- Required work -
Reproduce the following lines verbatim, covering every entry.

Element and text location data
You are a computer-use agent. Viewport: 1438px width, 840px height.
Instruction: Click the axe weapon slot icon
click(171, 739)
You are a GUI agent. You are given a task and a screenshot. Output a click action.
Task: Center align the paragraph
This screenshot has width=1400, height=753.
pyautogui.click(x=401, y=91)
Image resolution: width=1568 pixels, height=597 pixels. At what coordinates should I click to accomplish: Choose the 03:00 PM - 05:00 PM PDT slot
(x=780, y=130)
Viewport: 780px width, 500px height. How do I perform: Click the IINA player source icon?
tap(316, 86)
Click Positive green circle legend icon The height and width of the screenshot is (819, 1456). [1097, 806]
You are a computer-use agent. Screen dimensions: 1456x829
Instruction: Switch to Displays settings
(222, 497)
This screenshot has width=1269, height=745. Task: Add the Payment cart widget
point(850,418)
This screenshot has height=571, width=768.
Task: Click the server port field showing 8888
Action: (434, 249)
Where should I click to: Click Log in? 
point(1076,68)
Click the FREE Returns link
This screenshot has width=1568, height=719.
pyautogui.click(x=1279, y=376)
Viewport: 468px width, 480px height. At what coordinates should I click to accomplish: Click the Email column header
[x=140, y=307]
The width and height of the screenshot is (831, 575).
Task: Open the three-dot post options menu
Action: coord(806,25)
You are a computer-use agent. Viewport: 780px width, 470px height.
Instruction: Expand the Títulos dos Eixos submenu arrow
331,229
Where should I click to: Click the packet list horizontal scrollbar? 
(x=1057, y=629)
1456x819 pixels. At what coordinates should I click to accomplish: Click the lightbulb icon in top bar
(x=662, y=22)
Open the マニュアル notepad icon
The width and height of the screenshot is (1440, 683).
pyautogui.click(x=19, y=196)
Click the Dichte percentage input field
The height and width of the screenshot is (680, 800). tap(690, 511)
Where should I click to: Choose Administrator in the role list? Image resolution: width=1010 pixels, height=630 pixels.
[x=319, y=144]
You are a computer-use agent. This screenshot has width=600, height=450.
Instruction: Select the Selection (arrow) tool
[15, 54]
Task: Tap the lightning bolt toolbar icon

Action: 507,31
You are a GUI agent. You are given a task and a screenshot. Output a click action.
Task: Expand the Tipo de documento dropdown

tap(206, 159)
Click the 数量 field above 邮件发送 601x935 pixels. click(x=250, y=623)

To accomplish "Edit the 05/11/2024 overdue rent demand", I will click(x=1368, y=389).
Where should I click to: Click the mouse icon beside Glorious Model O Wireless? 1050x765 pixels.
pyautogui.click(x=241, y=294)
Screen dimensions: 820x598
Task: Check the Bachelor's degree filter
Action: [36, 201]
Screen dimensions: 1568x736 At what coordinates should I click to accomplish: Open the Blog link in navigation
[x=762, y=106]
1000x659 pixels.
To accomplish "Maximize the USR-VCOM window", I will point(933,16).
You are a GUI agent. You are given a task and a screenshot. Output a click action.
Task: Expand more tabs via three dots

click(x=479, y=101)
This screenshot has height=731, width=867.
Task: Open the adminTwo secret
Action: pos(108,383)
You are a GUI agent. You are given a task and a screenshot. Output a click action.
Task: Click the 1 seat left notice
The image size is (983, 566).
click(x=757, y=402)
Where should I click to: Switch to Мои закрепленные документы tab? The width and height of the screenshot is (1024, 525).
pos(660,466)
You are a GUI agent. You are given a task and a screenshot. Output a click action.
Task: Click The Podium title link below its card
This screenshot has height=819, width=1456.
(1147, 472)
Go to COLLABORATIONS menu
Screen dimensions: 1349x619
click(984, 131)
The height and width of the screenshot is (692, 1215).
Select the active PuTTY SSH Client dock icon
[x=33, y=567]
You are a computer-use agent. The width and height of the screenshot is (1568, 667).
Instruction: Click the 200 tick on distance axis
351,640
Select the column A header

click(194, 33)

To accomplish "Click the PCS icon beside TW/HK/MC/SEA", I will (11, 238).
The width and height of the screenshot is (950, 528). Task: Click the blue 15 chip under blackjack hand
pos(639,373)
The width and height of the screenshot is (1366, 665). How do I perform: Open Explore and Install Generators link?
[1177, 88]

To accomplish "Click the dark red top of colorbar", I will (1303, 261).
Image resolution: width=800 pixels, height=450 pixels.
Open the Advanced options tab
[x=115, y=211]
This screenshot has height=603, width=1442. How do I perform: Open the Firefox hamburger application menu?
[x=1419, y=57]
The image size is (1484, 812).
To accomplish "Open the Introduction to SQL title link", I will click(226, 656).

- Exercise output -
You are a computer-use agent. Viewport: 1438px width, 840px height.
Instruction: Click the axe weapon slot icon
click(171, 739)
You are a GUI agent. You are given a task and a screenshot. Output a click action.
Task: Center align the paragraph
This screenshot has width=1400, height=753.
pyautogui.click(x=401, y=91)
Image resolution: width=1568 pixels, height=597 pixels. At what coordinates should I click to accomplish: Choose the 03:00 PM - 05:00 PM PDT slot
(x=780, y=130)
Viewport: 780px width, 500px height. How do I perform: Click the IINA player source icon?
tap(316, 86)
Click Positive green circle legend icon The height and width of the screenshot is (819, 1456). [1097, 806]
You are a computer-use agent. Screen dimensions: 1456x829
Instruction: Switch to Displays settings
(222, 497)
This screenshot has width=1269, height=745. Task: Add the Payment cart widget
point(850,418)
This screenshot has height=571, width=768.
Task: Click the server port field showing 8888
Action: (434, 249)
Where should I click to: Click Log in? 
point(1076,68)
Click the FREE Returns link
This screenshot has width=1568, height=719.
pyautogui.click(x=1279, y=376)
Viewport: 468px width, 480px height. At what coordinates should I click to accomplish: Click the Email column header
[x=140, y=307]
The width and height of the screenshot is (831, 575).
Task: Open the three-dot post options menu
Action: coord(806,25)
You are a computer-use agent. Viewport: 780px width, 470px height.
Instruction: Expand the Títulos dos Eixos submenu arrow
331,229
Where should I click to: Click the packet list horizontal scrollbar? 
(x=1057, y=629)
1456x819 pixels. At what coordinates should I click to accomplish: Click the lightbulb icon in top bar
(x=662, y=22)
Open the マニュアル notepad icon
The width and height of the screenshot is (1440, 683).
pyautogui.click(x=19, y=196)
Click the Dichte percentage input field
The height and width of the screenshot is (680, 800). tap(690, 511)
Where should I click to: Choose Administrator in the role list? Image resolution: width=1010 pixels, height=630 pixels.
[x=319, y=144]
You are a computer-use agent. This screenshot has width=600, height=450.
Instruction: Select the Selection (arrow) tool
[15, 54]
Task: Tap the lightning bolt toolbar icon

Action: 507,31
You are a GUI agent. You are given a task and a screenshot. Output a click action.
Task: Expand the Tipo de documento dropdown

tap(206, 159)
Click the 数量 field above 邮件发送 601x935 pixels. click(x=250, y=623)

To accomplish "Edit the 05/11/2024 overdue rent demand", I will click(x=1368, y=389).
Where should I click to: Click the mouse icon beside Glorious Model O Wireless? 1050x765 pixels.
pyautogui.click(x=241, y=294)
Screen dimensions: 820x598
Task: Check the Bachelor's degree filter
Action: [36, 201]
Screen dimensions: 1568x736 At what coordinates should I click to accomplish: Open the Blog link in navigation
[x=762, y=106]
1000x659 pixels.
To accomplish "Maximize the USR-VCOM window", I will point(933,16).
You are a GUI agent. You are given a task and a screenshot. Output a click action.
Task: Expand more tabs via three dots

click(x=479, y=101)
This screenshot has height=731, width=867.
Task: Open the adminTwo secret
Action: pos(108,383)
You are a GUI agent. You are given a task and a screenshot. Output a click action.
Task: Click the 1 seat left notice
The image size is (983, 566).
click(x=757, y=402)
Where should I click to: Switch to Мои закрепленные документы tab? The width and height of the screenshot is (1024, 525).
pos(660,466)
You are a GUI agent. You are given a task and a screenshot. Output a click action.
Task: Click The Podium title link below its card
This screenshot has height=819, width=1456.
(1147, 472)
Go to COLLABORATIONS menu
Screen dimensions: 1349x619
click(984, 131)
The height and width of the screenshot is (692, 1215).
Select the active PuTTY SSH Client dock icon
[x=33, y=567]
You are a computer-use agent. The width and height of the screenshot is (1568, 667).
Instruction: Click the 200 tick on distance axis
351,640
Select the column A header

click(194, 33)

To accomplish "Click the PCS icon beside TW/HK/MC/SEA", I will (11, 238).
The width and height of the screenshot is (950, 528). Task: Click the blue 15 chip under blackjack hand
pos(639,373)
The width and height of the screenshot is (1366, 665). How do I perform: Open Explore and Install Generators link?
[1177, 88]

To accomplish "Click the dark red top of colorbar", I will (1303, 261).
Image resolution: width=800 pixels, height=450 pixels.
Open the Advanced options tab
[x=115, y=211]
This screenshot has height=603, width=1442. How do I perform: Open the Firefox hamburger application menu?
[x=1419, y=57]
The image size is (1484, 812).
To accomplish "Open the Introduction to SQL title link", I will click(226, 656).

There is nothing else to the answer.